• WORK INSTRUCTION:
Pull each line containing "accomplish" out of the data and copy it.

-------- WORKING DATA

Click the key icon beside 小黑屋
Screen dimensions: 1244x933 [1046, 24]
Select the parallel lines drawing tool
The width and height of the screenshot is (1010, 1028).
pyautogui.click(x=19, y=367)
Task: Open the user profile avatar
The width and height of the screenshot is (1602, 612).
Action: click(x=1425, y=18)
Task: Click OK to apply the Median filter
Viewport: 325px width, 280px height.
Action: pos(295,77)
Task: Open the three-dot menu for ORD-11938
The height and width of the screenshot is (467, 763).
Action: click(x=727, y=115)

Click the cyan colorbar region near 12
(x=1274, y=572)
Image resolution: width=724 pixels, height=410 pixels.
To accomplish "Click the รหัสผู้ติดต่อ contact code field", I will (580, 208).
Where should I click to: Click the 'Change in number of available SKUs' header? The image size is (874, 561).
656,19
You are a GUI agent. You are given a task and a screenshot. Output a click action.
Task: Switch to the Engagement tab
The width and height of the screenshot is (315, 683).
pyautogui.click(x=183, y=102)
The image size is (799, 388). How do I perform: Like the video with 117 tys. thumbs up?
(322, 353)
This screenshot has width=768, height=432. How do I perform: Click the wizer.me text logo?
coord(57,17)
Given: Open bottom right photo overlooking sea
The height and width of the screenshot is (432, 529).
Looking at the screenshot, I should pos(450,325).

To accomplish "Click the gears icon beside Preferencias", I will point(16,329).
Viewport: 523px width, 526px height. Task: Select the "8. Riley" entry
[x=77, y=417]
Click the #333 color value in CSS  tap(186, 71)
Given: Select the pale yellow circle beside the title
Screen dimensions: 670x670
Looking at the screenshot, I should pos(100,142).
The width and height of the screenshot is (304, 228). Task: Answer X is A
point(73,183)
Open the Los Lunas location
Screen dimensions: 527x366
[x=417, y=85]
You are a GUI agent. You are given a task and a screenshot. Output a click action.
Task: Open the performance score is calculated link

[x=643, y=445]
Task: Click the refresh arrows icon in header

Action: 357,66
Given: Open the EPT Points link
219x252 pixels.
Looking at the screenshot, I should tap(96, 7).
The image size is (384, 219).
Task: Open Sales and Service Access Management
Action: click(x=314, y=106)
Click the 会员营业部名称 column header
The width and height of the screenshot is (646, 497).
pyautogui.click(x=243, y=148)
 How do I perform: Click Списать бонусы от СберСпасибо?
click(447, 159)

----------------

• YOUR RESPONSE:
To accomplish "Click the รหัสผู้ติดต่อ contact code field", I will (580, 208).
To accomplish "Click the gears icon beside Preferencias", I will point(16,329).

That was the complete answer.